The technology he refers to is called "torrefaction" — heating biomass above 250 degrees Celsius in an oxygen-free environment. "It's not very different from roasting coffee beans," said Wright. But while coffee beans are roasted for flavor, biomass could be "torrefied" simply to improve its physical characteristics.
Two characteristics that heavily influence the logistics and economics of today's biomass industry are moisture and density. Most biomass is wet, which complicates long-term storage; and it's not very dense, which compromises the cost efficiency of mass transportation. Driving out moisture and volatile compounds through this process could address both issues.
Torrefied biomass has almost no water and actually becomes water resistant, which could improve storage in humid climates. The torrefied product also breaks down more easily so it's more uniform after grinding.
With research funding from the U.S. Department of Energy's Office of the Biomass Program, INL researchers are now torrefying biomass to further study physical characteristics of the dried product, its production cost and how much energy it could generate.
For example, they want to know whether the deeply dried biomass is easier to compact into pellets or briquettes. The energy used in the torrefaction process and the resulting energy content of the torrefied biomass needs to be measured to determine production costs. Collaborators at PNNL led by researcher Doug Elliott's team will study whether the torrefaction process improves the quality of the resulting biorefinery product.

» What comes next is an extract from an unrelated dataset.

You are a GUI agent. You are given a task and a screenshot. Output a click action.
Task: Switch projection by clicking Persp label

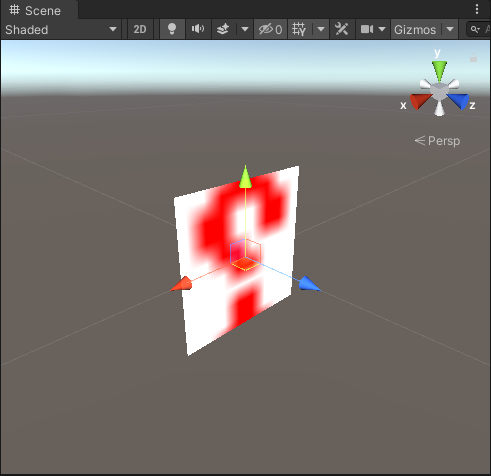(437, 141)
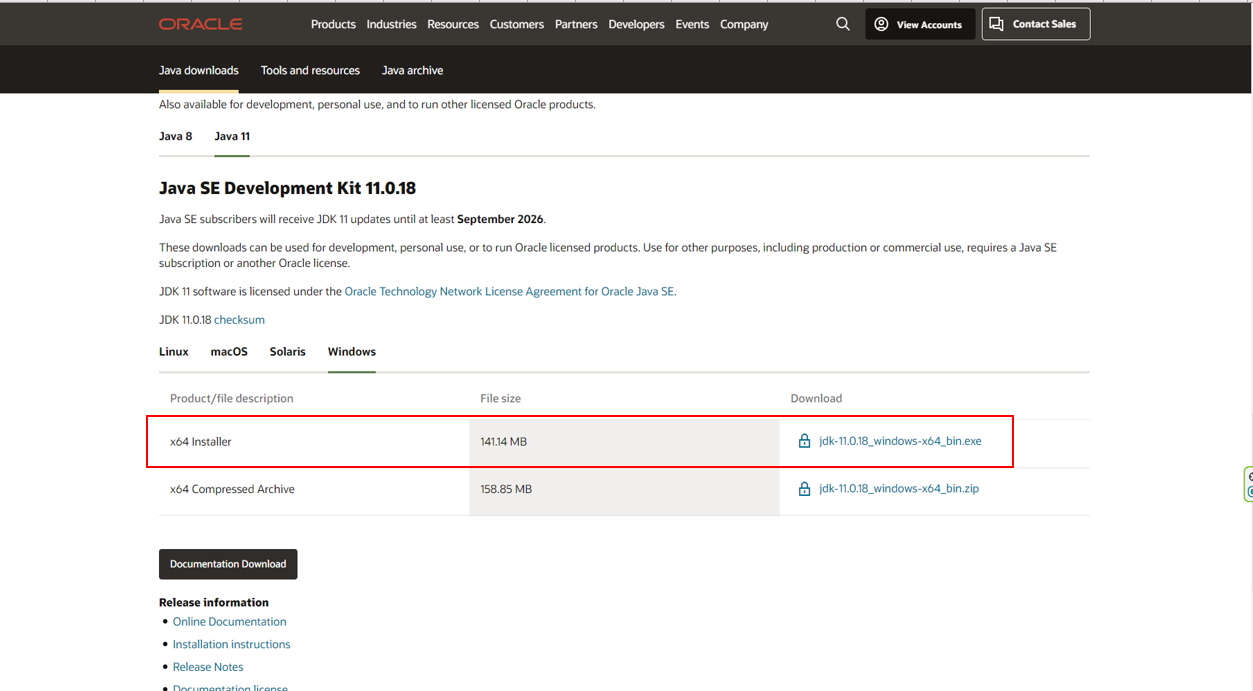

"We want to understand if the properties of the torrefied biomass can improve the overall conversion of biomass into fuels," said Elliott.
INL recently shipped 30 kilograms of both raw and torrefied white oak to the PNNL team. Future shipments will include torrefied corn stover, wheat straw, switchgrass and two types of woody biomass.
Both research teams are eager to determine whether torrefaction can economically deliver a more stable, energy-dense feedstock that can be effectively converted into higher quality products at biorefineries. If so, the process could help cellulosic biomass compete as a nationally traded energy commodity.
"This may open access to more material," said Wright. "INL is looking at whether it's possible to create a homogeneous commodity product from biomass."